Maunaloa starts to erupt, sending ash nearby
Maunaloa, the world’s largest active volcano, has started to erupt for the first time in nearly four decades, prompting volcanic ash and debris to fall nearby, authorities said Monday.
The eruption began late Sunday night in the summit caldera of the volcano on Hawaiʻi Island, the U.S. Geological Survey said. Early Monday, it said lava flows were contained within the summit area and weren't threatening nearby communities.
“However, lava flows in the summit region are visible from Kona. There is currently no indication of any migration of the eruption into a rift zone,” the Hawaiian Volcano Observatory said in a statement. A rift zone is where the mountain is splitting apart, the rock is cracked and relatively weak and it’s easier for magma to emerge.
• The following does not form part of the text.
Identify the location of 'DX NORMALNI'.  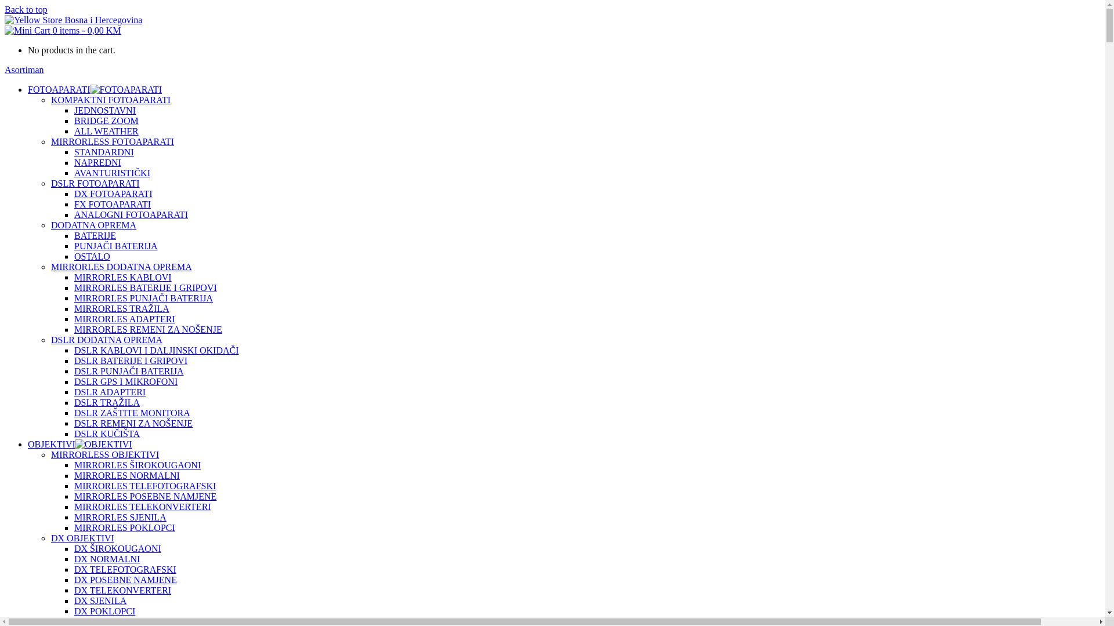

How long the volcano erupts and whether it could cause lava to flow to populated areas of the island is impossible to predict, said Miel Corbett, a USGS spokesperson.
“But I can tell you, we’re in constant communication right now with Hawaiʻi Civil Defense, and they’re providing updates to community members,” she said.
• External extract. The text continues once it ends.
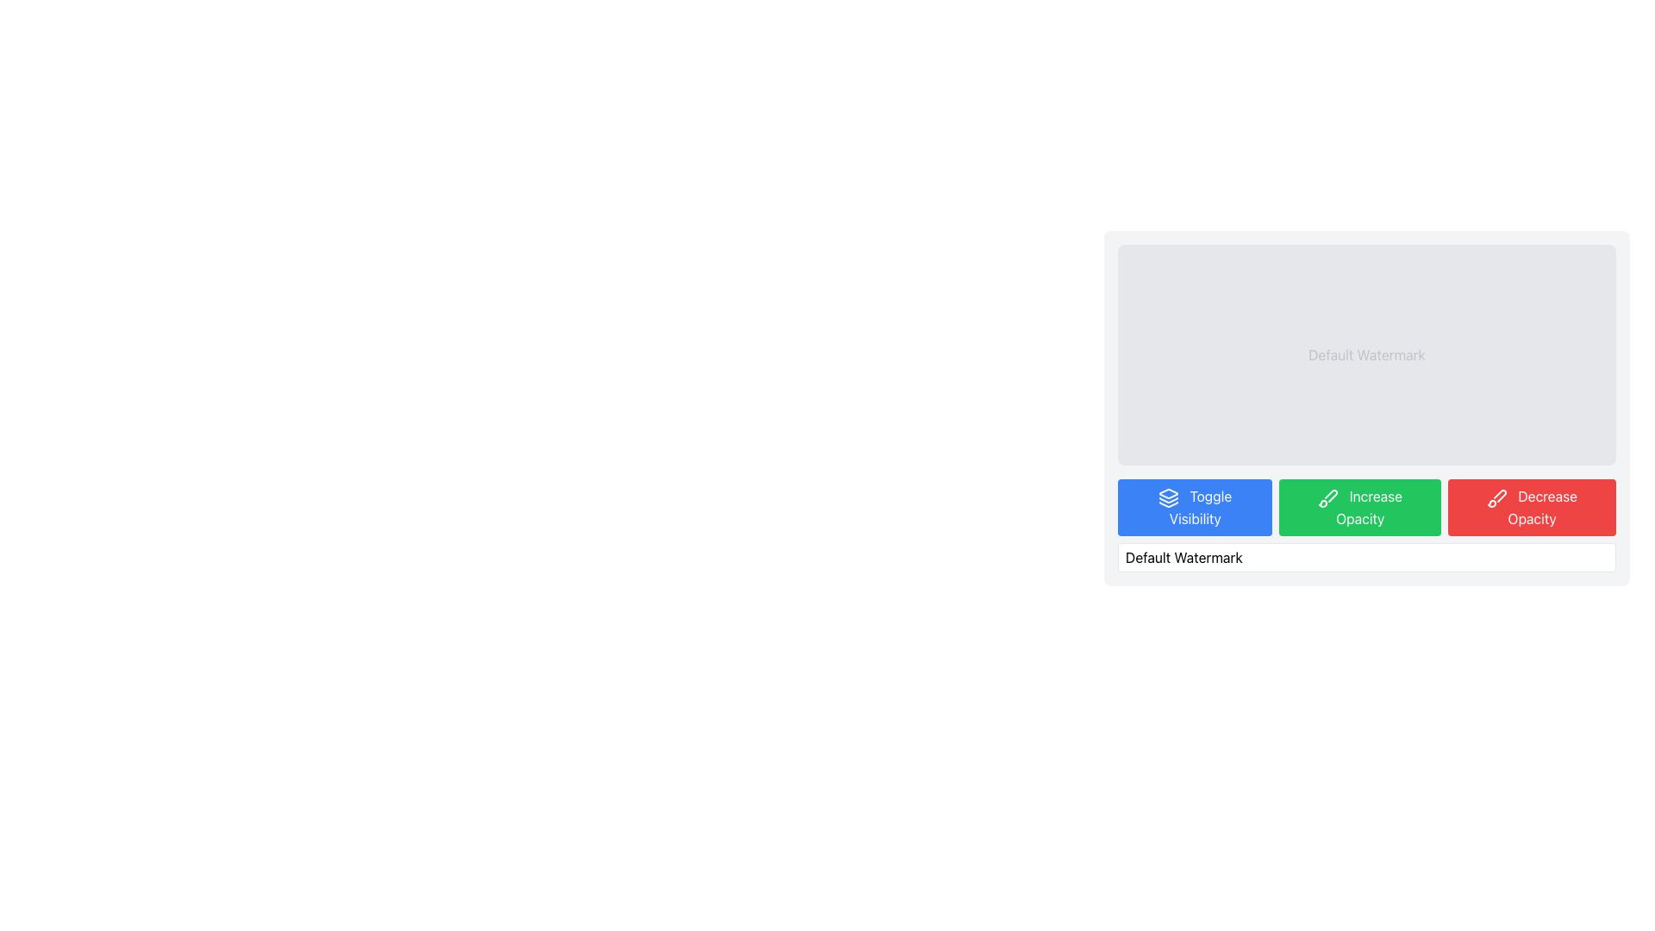 This screenshot has width=1655, height=931. What do you see at coordinates (1169, 497) in the screenshot?
I see `the visibility toggle icon located within the 'Toggle Visibility' button in the bottom-left section of the button panel, which is the first element preceding the text label` at bounding box center [1169, 497].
Even though it noted there is no indication of lava exiting the summit, the civil defense agency said it has opened shelters in Kailua Kona and Pahala because it has reports of of people self-evacuating along the South Kona coast.
“Multiple images have surfaced on social media indicating lava activity outside of the caldera. At this time, no lava migration into a rift zone has been confirmed,” according to a statement.
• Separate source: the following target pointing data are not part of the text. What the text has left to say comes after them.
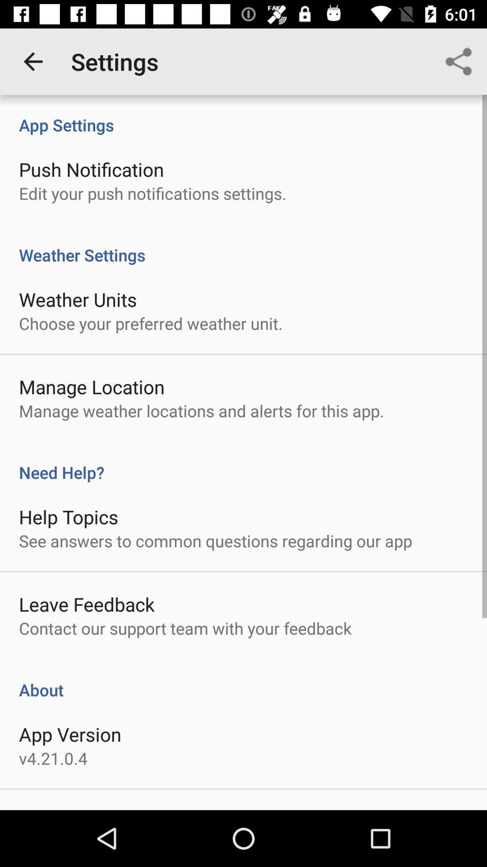 This screenshot has height=867, width=487. Describe the element at coordinates (32, 61) in the screenshot. I see `icon next to the settings` at that location.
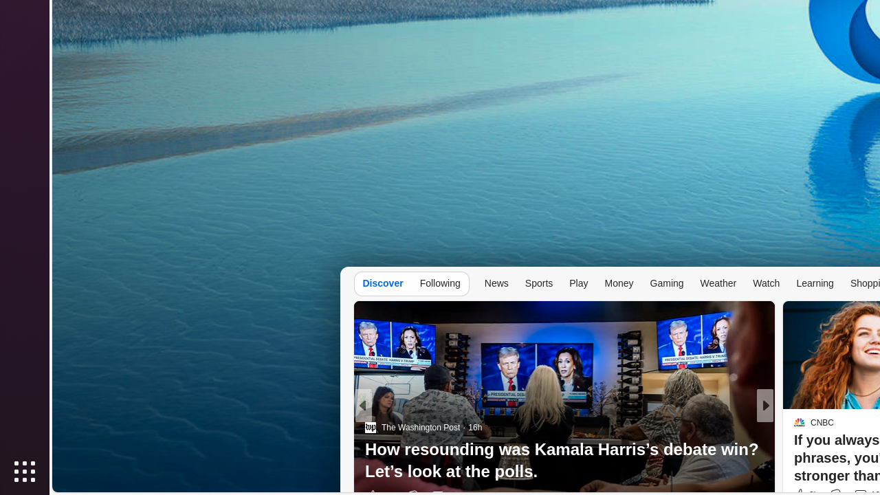 This screenshot has height=495, width=880. I want to click on 'Weather', so click(717, 282).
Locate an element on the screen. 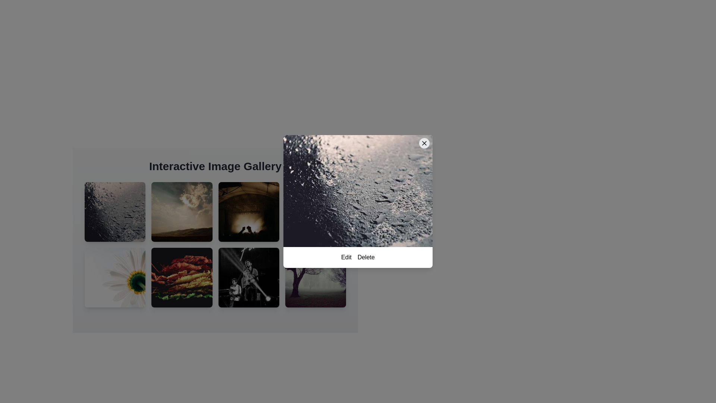 This screenshot has height=403, width=716. the image card, which features a dark concert environment and is the third card in the first row of a grid layout is located at coordinates (249, 212).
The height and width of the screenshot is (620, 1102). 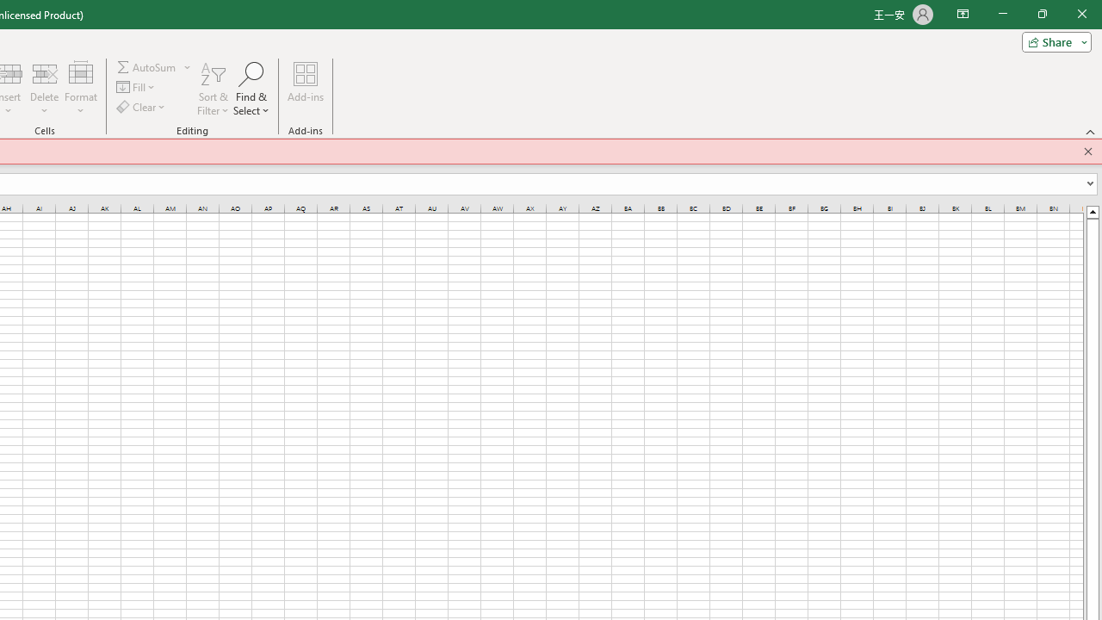 I want to click on 'Delete', so click(x=44, y=89).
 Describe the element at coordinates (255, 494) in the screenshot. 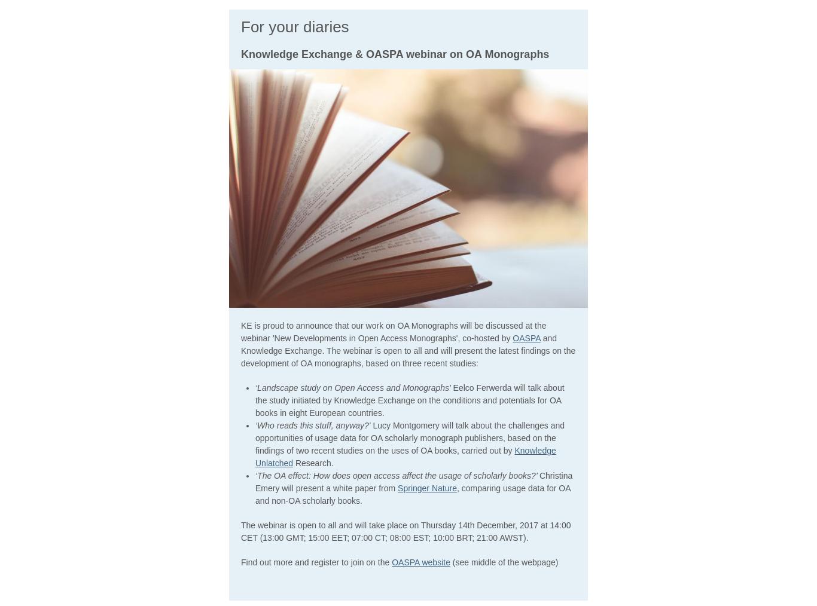

I see `', comparing usage data for OA and non-OA scholarly books.'` at that location.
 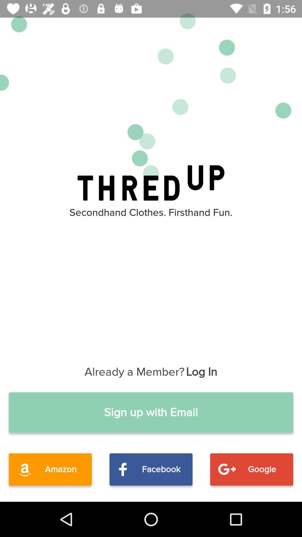 What do you see at coordinates (151, 470) in the screenshot?
I see `icon below sign up with item` at bounding box center [151, 470].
The USGS warned residents at risk from Mauna Loa lava flows should review their eruption preparations. Scientists had been on alert because of a recent spike in earthquakes at the summit of the volcano, which last erupted in 1984.
Portions of Hawaiʻi Island were under an ashfall advisory issued by the National Weather Service in Honolulu, which said up to a quarter-inch (0.6 centimeters) of ash could accumulate in some areas.
Maunaloa is one of five volcanoes that together make up Hawaiʻi Island, which is the southernmost island in the Hawaiian archipelago.
Maunaloa, rising 13,679 feet (4,169 meters) above sea level, is the much larger neighbor to Kilauea volcano, which erupted in a residential neighborhood and destroyed 700 homes in 2018. Some of its slopes are much steeper than Kilauea’s so when it erupts, its lava can flow much faster.
During a 1950 eruption, the mountain’s lava traveled 15 miles (24 kilometers) to the ocean in less than three hours.